■ Trecho do texto

---*---

Carolina Morishita: “A construção coletiva da reparação digna no caso Brumadinho é fruto da união de forças dos atingidos perante uma das maiores empresas do mundo”

Entrevista: A defensora Carolina Morishita fala sobre o processo de Brumadinho e destaca a importância da reparação coletiva e da criação de um marco legal para proteção dos direitos dos atingidos

Atendimento comunitário em Revés do Belém (MG). Foto: Divulgação

A defensora pública Carolina Morishita atua no Núcleo Estratégico para Proteção de Vulneráveis em Situação de Crise em Minas Gerais. Por isso, acompanhou de perto  os efeitos do crime da Vale / BHP Billiton / Samarco em Mariana (MG) e, atualmente, trabalha junto às vítimas do crime da Vale em Brumadinho, que causou a morte de 272 pessoas e  contaminou a Bacia do Rio Paraopeba com uma lama tóxica que matou a fauna e flora por todo o seu percurso. 

Em entrevista ao MAB, Morishita comenta sobre os principais desafios que a Defensoria Pública,  junto a outros órgãos e movimentos da sociedade civil – como o próprio Movimento dos Atingidos por Barragens – enfrenta para garantir às vítimas e às comunidades atingidas o direito de reparação justa.

---*---

■ Listagem fornecida
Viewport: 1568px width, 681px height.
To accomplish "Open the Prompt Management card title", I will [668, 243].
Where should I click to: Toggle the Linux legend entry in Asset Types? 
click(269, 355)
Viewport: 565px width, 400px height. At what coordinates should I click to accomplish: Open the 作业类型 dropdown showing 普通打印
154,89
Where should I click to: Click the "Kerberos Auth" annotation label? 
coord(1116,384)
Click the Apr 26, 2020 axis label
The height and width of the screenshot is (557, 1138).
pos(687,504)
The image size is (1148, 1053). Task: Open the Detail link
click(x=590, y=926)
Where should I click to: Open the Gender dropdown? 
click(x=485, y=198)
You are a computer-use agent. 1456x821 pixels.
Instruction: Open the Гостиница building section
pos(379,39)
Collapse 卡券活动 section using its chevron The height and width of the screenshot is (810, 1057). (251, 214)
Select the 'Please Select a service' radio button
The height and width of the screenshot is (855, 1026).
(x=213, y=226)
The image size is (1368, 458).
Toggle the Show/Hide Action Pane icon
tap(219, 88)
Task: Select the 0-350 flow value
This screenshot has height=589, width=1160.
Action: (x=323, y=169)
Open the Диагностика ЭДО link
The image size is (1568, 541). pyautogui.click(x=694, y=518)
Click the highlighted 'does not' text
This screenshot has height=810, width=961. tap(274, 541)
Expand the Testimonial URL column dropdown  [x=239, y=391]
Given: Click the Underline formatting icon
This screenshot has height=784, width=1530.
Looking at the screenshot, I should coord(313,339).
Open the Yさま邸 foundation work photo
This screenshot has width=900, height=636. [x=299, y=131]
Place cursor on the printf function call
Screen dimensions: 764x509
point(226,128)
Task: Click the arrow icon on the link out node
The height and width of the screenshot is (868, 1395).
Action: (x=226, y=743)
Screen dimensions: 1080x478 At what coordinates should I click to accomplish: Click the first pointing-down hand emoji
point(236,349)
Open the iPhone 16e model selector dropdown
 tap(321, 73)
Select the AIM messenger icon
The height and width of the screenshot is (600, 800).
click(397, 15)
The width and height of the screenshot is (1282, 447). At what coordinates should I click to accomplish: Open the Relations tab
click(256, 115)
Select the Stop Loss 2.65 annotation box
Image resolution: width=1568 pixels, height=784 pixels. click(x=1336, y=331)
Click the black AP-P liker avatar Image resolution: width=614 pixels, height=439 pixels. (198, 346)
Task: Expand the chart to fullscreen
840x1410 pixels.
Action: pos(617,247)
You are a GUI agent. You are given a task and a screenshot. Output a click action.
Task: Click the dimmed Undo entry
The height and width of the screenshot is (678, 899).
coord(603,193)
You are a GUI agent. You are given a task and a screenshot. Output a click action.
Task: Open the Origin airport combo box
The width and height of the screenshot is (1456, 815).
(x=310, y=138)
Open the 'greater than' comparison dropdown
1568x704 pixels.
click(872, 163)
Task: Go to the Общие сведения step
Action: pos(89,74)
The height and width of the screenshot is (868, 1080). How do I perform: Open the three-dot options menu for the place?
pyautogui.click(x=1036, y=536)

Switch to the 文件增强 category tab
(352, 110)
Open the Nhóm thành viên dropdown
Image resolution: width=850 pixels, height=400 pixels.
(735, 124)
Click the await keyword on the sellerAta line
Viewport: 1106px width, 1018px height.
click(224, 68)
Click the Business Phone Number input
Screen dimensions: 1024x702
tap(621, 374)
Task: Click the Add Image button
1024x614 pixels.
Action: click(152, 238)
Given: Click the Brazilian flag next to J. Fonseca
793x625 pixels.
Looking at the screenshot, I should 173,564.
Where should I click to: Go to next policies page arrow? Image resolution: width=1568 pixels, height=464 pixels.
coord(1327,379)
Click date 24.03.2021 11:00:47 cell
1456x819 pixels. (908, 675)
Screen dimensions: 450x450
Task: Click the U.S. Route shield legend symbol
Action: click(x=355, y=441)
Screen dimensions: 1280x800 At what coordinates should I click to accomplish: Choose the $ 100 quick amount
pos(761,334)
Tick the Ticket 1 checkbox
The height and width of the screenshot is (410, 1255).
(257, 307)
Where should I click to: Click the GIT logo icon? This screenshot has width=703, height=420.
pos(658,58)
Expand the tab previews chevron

---*---

■ Enunciado A
Cite da entrevista sobre Brumadinho o trecho que vai de "A defensora pública" até "de reparação justa.".
■ Enunciado B
Traduza para o inglês esta frase da entrevista sobre Brumadinho: "A defensora pública Carolina Morishita atua no Núcleo Estratégico para Proteção de Vulneráveis em Situação de Crise em Minas Gerais."
■ Enunciado C
Dê continuidade à entrevista sobre Brumadinho, começando logo após a última frase apresentada.
A listagem é um material à parte, independente do texto.

■ Resposta do exercício A
A defensora pública Carolina Morishita atua no Núcleo Estratégico para Proteção de Vulneráveis em Situação de Crise em Minas Gerais. Por isso, acompanhou de perto  os efeitos do crime da Vale / BHP Billiton / Samarco em Mariana (MG) e, atualmente, trabalha junto às vítimas do crime da Vale em Brumadinho, que causou a morte de 272 pessoas e  contaminou a Bacia do Rio Paraopeba com uma lama tóxica que matou a fauna e flora por todo o seu percurso. 

Em entrevista ao MAB, Morishita comenta sobre os principais desafios que a Defensoria Pública,  junto a outros órgãos e movimentos da sociedade civil – como o próprio Movimento dos Atingidos por Barragens – enfrenta para garantir às vítimas e às comunidades atingidas o direito de reparação justa.

■ Resposta do exercício B
Public defender Carolina Morishita works at the Strategic Unit for the Protection of Vulnerable People in Crisis Situations in Minas Gerais.

■ Resposta do exercício C
Nessa jornada, Carolina tem atuado com grande empenho e sensibilidade, ouvindo os atingidos e lideranças sociais com com uma escuta ativa e generosa. A partir dessa escuta, ela defende o protagonismo das famílias que tiveram suas vidas irremediavelmente atravessadas por um dos maiores crimes ambientais do país no processo de reparação e ressalta a importância da organização coletiva.

Passados 4 anos do rompimento de Brumadinho, quais os maiores entraves no processo de reparação das pessoas atingidas pelo crime?

Certamente, a maior dificuldade é o grande percurso de luta que se percorre na efetivação de direitos das pessoas atingidas. Em todo território, o dia do rompimento é um marco de transformação das vidas pela perda de amigos e familiares, modos de vida e possibilidades de geração de renda. Na memória coletiva, as imagens dos rejeitos destruindo comunidades talvez seja a mais marcante, mas nos territórios é comum que as violências do não reconhecimento e danos posteriores surjam de forma ainda mais marcante nos relatos.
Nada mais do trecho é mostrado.